Tout cor­rec­teur expé­ri­men­té a sans doute en réserve le récit d’un jour où il s’est mon­tré trop har­di, trop sûr de lui, ce qui lui a valu de com­mettre une erreur… qu’on n’a pas man­qué de lui faire remar­quer, vu qu’il a pour fonc­tion de cor­ri­ger les erreurs des autres. En voi­ci une, racon­tée du point de vue de l’auteur.

Couverture du livre "Les Chiens du bon monsieur Corteville", d'Albert Plécy, 1973

« Les articles que j’ai écrits sur lui et sur son œuvre [Paul Cor­te­ville, qui a créé une école de dres­sage de chiens guides d’aveugles], grâce au tirage impor­tant du jour­nal (quatre mil­lions de lec­teurs), l’ont ren­du célèbre du jour au len­de­main : il est pas­sé plu­sieurs fois sur le petit écran ; il a reçu des dis­tinc­tions hono­ri­fiques ; les par­tis poli­tiques ont sol­li­ci­té son adhé­sion et dans les rues de sa petite ville du Nord : Was­que­hal, il est désor­mais : “l’homme-des-chiens-qui-passe-dans-le-journal”.

« Tout cela n’a modi­fié en rien son com­por­te­ment. Je suis bien pla­cé pour dire que c’est tout à fait excep­tion­nel.
« Excep­tion­nel comme le titre de mon pre­mier “papier”, comme l’on dit dans le métier.
« C’était le sui­vant : “Cet homme fait cent vingt mille kilo­mètres à pied en vingt ans pour dres­ser des chiens d’aveugles.”

« Cent vingt mille kilo­mètres, trois fois le tour de la terre ! Cela a sem­blé absurde au cor­rec­teur du jour­nal lui-même qui a rec­ti­fié d’office et rame­né le chiffre à douze mille kilo­mètres, ce qui était beau­coup plus vraisemblable.

« Par chance, ce soir-là, je pas­sais au “marbre” et fai­sais réta­blir le chiffre ini­tial : le cal­cul était exact, je l’avais refait plu­sieurs fois pour bien m’en convaincre.

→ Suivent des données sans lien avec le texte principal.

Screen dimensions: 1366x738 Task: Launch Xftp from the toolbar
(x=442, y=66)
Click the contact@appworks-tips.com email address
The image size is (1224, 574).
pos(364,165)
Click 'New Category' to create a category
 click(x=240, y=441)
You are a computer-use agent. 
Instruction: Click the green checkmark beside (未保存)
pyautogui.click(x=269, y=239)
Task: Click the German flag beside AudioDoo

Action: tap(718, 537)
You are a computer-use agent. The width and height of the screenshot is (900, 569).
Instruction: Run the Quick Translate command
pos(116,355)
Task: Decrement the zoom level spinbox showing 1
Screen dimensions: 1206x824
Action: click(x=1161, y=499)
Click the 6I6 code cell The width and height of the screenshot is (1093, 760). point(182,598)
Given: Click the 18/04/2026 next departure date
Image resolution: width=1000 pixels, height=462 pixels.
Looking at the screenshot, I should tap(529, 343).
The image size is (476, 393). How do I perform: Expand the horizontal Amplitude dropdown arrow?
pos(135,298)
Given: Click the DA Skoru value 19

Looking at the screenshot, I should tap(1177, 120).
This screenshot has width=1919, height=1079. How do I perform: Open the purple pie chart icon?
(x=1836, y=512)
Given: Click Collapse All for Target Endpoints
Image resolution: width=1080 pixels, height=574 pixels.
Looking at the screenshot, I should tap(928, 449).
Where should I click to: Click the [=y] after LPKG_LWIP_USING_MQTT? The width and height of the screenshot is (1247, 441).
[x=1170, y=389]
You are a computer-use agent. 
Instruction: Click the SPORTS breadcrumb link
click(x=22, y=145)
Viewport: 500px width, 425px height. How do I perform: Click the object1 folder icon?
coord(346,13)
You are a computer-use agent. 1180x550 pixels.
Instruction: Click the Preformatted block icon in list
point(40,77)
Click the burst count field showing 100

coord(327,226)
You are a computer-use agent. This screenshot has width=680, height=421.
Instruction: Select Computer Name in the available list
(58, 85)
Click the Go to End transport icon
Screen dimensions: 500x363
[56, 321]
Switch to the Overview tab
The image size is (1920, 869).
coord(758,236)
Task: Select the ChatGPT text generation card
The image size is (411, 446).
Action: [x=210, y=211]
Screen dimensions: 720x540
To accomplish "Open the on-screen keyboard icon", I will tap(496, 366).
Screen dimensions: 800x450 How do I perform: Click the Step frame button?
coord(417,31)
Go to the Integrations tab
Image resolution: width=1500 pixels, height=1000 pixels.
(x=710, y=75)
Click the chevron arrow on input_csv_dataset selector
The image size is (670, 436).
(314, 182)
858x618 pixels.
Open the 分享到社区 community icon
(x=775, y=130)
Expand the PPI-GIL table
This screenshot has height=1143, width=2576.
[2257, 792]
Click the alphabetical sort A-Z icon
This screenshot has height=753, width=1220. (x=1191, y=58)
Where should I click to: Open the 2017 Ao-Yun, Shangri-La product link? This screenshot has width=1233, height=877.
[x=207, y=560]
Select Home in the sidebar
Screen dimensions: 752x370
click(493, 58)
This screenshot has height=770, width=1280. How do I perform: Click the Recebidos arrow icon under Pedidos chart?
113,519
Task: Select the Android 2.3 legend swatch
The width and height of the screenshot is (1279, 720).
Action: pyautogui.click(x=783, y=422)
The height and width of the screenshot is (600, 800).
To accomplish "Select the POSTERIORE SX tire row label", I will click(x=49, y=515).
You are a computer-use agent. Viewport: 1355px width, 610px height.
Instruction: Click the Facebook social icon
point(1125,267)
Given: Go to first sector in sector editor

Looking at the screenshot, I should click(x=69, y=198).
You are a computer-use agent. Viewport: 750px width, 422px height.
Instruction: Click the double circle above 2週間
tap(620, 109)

« Pour dres­ser un chien, il faut mar­cher cinq heures et par­cou­rir vingt à vingt[-]cinq kilo­mètres chaque jour, pen­dant trois ou quatre mois. Cela fait deux mille kilo­mètres par chien. M. Cor­te­ville en a dres­sé 60. Il suf­fit de faire la mul­ti­pli­ca­tion : les cent vingt mille kilo­mètres sont là.

« Le plus extra­or­di­naire est que M. Cor­te­ville lui-même en fut sur­pris, encore qu’il n’y atta­chât pas une telle impor­tance : “À la longue, dit[-]il, ça finit par faire beaucoup.” »

Albert Plé­cy, Les Chiens du bon mon­sieur Cor­te­ville, La Table ronde, 1973.